Another option would be to push back. Europeans could, for instance, resort to economic punishment through sanctions and tariffs. The European Union has held back from heavy retaliation to Mr Trump’s tariffs in part because of its dependence on American military power. But Mr Trump’s threat may change that calculus. After his post, senior members of the European Parliament suggested the trade deal struck last year between America and the EU last August would not survive. Europe could also take a more aggressive economic approach, targeting American tech companies. But that would have to be done at the same time as emergency rises in defence spending. A fresh trade war would put huge pressure on budgets.
A major issue would be the future of American forces and bases on the continent. Many European states would want these to stay, regardless of any Arctic escapades, as a security blanket. Others might see a threat to get rid of them as leverage with the Americans. It would be extremely hard for America to project military power into Africa and the Middle East without access to European bases such as Ramstein, a sprawling hub in Germany. America’s seizure of a Venezuelan-linked oil tanker on January 7th depended on access to British airfields and bases, for instance, as well as unspecified support from Denmark. Indeed, America’s ability to monitor and counter threats in the Arctic—ostensibly what drives its pursuit of Greenland—depends on co-operation from Greenland, Iceland, Britain and Norway, among other NATO allies.

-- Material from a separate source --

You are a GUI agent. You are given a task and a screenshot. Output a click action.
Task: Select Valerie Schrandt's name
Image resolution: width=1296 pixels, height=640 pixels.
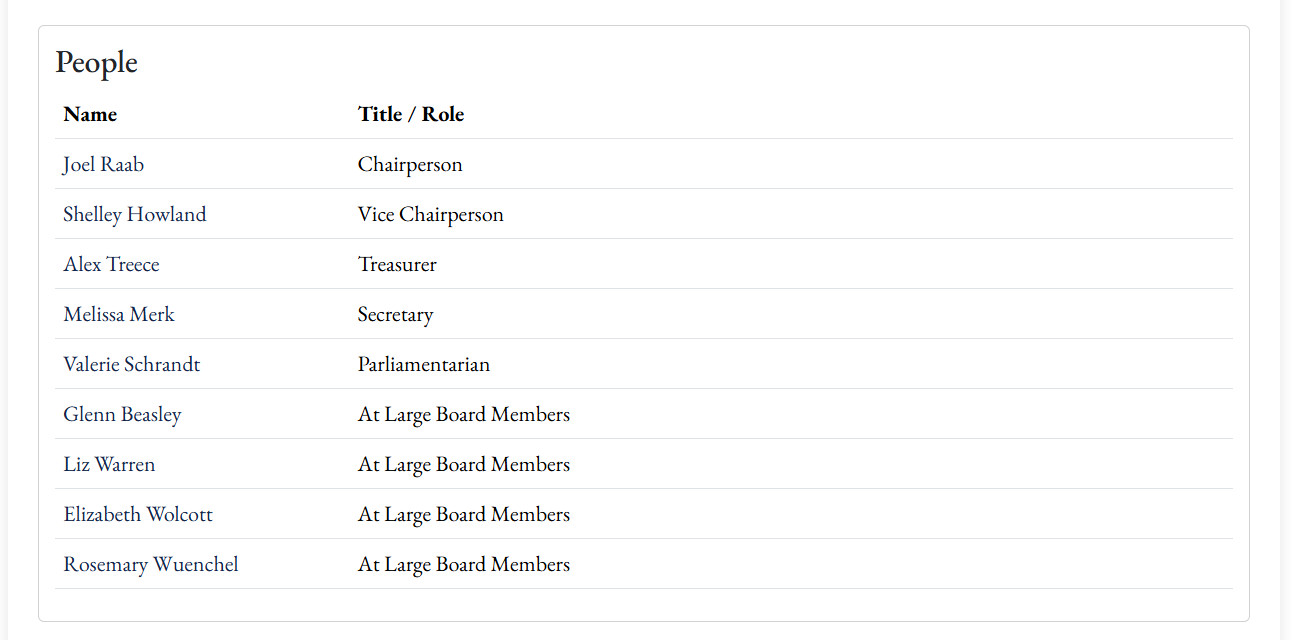click(132, 364)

In a sudden rupture, Britain could face a crisis in its signals-intelligence apparatus, its nuclear deterrent and its future submarine force. Many European air forces would not be able to fully operate the F-35, their most advanced warplane, without access to American communications, targeting data and munitions. That could force them to take a more restrained approach.
European leaders could find themselves caught between public anger—62% of Germans expressed support for coming to Denmark’s aid in a conflict with America—and the reality of dependence. NATO is too complex to dissolve in a day. “The impact on the alliance would not be immediate,” argues Ms Smith. “I would not expect a grand announcement that the alliance was officially closing its doors. There is a world in which the alliance would continue to hum along, but without the underlying trust that has sat at the foundation of NATO since its creation some 75 years ago.”